I think tomorrow may be a slaughterhouse but hopefully things will recover soon. I've divested mostly out of the US, with CEMEX helping me along by prying RIN out of my hands. I hope its a thorn in their sides.


----------



## chansw (29 July 2007)

chops_a_must said:


> I've been saying for months this is the time to be getting out of financials, because this is without doubt the top of their long term cycle. But what really bugs me, is that this correction has seen bigger drops in materials than anything else. Now, maybe I'm retarded, but what the hell does the sub-prime mortgage disaster have to do with my QGC for instance?  Plus a dive in the AUD is even better for aussie resources. At some point people will realise this, and my strategy of looking at domestic (in demand) material stocks will prove to be a good one I am sure.

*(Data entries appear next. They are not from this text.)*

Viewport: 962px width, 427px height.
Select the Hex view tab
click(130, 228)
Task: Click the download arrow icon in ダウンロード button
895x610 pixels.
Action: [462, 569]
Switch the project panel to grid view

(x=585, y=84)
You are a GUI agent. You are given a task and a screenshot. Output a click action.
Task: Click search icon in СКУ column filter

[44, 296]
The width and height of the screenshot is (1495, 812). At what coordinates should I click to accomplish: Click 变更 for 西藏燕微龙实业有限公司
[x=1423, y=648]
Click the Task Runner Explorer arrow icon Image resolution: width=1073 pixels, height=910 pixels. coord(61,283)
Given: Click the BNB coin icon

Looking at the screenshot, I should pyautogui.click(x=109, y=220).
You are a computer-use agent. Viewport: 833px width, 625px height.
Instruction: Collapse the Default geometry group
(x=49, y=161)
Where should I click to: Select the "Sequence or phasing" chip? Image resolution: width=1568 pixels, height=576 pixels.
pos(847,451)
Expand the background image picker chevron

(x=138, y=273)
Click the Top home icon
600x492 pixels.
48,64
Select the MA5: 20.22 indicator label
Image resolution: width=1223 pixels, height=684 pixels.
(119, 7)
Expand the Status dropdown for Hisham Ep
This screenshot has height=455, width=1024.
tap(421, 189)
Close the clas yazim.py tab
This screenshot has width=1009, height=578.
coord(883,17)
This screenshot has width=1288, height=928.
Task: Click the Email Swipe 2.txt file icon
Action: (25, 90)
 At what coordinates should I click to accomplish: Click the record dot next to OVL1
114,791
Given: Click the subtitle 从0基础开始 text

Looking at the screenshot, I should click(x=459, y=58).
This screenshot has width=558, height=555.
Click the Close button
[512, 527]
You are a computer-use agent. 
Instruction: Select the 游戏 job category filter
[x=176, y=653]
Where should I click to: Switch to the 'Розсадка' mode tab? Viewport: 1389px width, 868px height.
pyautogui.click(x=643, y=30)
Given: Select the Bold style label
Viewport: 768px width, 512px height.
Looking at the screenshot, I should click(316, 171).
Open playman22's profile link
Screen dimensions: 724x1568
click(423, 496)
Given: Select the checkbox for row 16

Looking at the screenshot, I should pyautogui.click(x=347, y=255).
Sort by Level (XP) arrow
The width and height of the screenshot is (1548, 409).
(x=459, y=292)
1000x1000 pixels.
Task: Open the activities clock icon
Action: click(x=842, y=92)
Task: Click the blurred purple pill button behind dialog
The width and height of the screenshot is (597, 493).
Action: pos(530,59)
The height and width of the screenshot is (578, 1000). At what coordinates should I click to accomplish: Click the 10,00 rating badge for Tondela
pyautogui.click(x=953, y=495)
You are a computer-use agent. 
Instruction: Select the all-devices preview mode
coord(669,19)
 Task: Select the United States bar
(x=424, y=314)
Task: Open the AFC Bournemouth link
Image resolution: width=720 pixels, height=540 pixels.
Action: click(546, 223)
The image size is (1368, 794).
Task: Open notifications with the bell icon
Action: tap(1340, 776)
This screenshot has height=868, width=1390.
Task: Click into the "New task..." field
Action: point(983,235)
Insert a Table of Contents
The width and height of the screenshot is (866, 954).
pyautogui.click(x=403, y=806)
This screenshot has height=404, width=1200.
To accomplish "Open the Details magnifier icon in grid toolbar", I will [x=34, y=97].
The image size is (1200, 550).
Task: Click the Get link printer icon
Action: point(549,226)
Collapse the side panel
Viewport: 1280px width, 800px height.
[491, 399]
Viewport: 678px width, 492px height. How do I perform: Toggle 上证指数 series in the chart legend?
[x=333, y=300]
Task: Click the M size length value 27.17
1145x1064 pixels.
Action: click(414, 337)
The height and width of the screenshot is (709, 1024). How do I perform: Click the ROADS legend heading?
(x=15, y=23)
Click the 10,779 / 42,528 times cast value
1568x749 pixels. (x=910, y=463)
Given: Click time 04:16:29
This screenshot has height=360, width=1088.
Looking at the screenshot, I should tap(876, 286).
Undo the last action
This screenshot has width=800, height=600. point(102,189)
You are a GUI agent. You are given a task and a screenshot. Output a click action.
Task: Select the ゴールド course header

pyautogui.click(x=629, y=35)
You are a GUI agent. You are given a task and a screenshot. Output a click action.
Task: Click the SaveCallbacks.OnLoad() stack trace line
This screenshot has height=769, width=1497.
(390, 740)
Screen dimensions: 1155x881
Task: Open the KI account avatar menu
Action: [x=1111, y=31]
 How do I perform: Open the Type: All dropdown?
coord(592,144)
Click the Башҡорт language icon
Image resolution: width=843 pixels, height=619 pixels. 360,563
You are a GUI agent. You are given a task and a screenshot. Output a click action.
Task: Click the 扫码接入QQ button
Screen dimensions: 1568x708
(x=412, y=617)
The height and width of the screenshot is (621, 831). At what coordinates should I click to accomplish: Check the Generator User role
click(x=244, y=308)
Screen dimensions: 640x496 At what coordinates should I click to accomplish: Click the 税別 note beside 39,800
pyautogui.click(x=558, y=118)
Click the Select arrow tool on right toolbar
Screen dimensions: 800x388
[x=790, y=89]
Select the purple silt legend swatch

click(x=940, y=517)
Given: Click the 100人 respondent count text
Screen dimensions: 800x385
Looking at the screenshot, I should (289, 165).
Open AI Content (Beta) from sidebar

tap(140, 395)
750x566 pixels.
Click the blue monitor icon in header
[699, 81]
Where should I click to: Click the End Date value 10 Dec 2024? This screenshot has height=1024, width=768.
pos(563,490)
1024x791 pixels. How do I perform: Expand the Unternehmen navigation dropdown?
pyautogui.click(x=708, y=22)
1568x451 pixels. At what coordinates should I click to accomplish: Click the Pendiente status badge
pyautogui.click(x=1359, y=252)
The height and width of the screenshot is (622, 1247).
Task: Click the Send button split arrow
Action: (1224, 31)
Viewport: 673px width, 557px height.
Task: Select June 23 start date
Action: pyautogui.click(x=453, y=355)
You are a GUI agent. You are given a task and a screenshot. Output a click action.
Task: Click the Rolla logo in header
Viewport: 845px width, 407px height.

I agree, too. Not just QGC, what is that to do with Foster's (FGL)? People drink a lot in happy times and even more in depressed times. :bier:


----------



## Pommiegranite (29 July 2007)

chansw said:


> I agree, too. Not just QGC, what is that to do with Foster's (FGL)? People drink a lot in happy times and even more in depressed times. :bier:




A panic, by its very definition, is irrational. So, I don't think it really matters what sector you are holding. A sell off will hit all sectors. Some more than others, but it will affect all sectors in a negative manner.


----------



## krisbarry (29 July 2007)

Pommiegranite said:


> Oh...just read this on Hotcopper to back up STC that he sold:
> 
> *Subject:*re: blood and guts all over the floor...*Stock Code:*ASX - ASX LIMITED*Posted:*28/07/07 16:35*Hotcopper Radio:*ASX on BoardRoom Radio*Posted By:*krisbarry1*Views:*503*Post #:*184021 (In Reply to msg #184016 from pecora)*Sentiment:*Buy*IP:*124.177.xxx.xxx*Voluntary Disclosure:*No Stock HeldI am fully is cash and have been for just over a week, I will re-invest in the market on Monday.
> 
> I am so glad I was out of the market and have saved myeslf from at least a 320 point fall...so I am well ahead of many investors...good luck and happy buying Monday!*WGP - drilling 10 wells in Kentucky USA, as we speak, searching for gushing oil*




My superannuation is fully out of the market (cash) - due to switching funds but my personal share portfolio is in WGP, so am I am telling the truth you dill!


----------



## Pommiegranite (29 July 2007)

Stop_the_clock said:


> My superannuation is fully out of the market (cash) - due to switching funds but my personal share portfolio is in WGP, so am I am telling the truth you dill!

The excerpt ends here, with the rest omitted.